Shawn Jr. is “a student of the sport,” Woods said. “He’s equipped with the mental capacity to continue to grow.”

What that does for an athlete is imperative, Woods said. “It separates you from the rest.”

Athletes who wish to participate in the AAU Junior Olympics are invited to do so after they’ve excelled in district and regional competitions. Shawn Jr. got his first invitation in 2016, when the games were held in Houston.

He didn’t win any medals.

But “if it doesn’t go right, he’ll go do it again and again and again,” said his dad. “He knows that if he does the right thing and trains hard, he’ll get the results.”

This year, he did.

He competed in the long jump, a 100-meter race and the high jump at the games in Detroit.

“He did the long jump and he placed fifth in the nation.
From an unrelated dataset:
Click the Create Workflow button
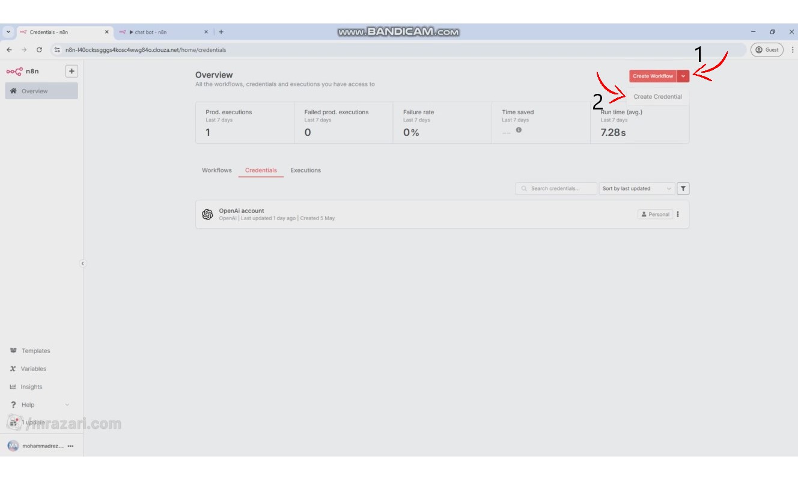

He was upset with himself,” his dad said. He finished ninth or 10th in the 100-meter race. “He was kind of down about it.”

Yet, Shawn Jr. and his coach had confidence about the high jump.

“He was the youngest one with us and he looked like the veteran,” Woods said. “There was no doubt in my mind that he was going to win that day. He had it in his head already that he was the best.”

They were right.

“My old record was four foot and my new record is four feet three (inches),” said Shawn Jr., who keeps his gold medal on the fridge at home.

He was happy when he won first place, he said.

So was his dad.

“We put him in these sports, but we don’t force it upon him,” he said. “He takes initiative, because he knows his hard work pays off.”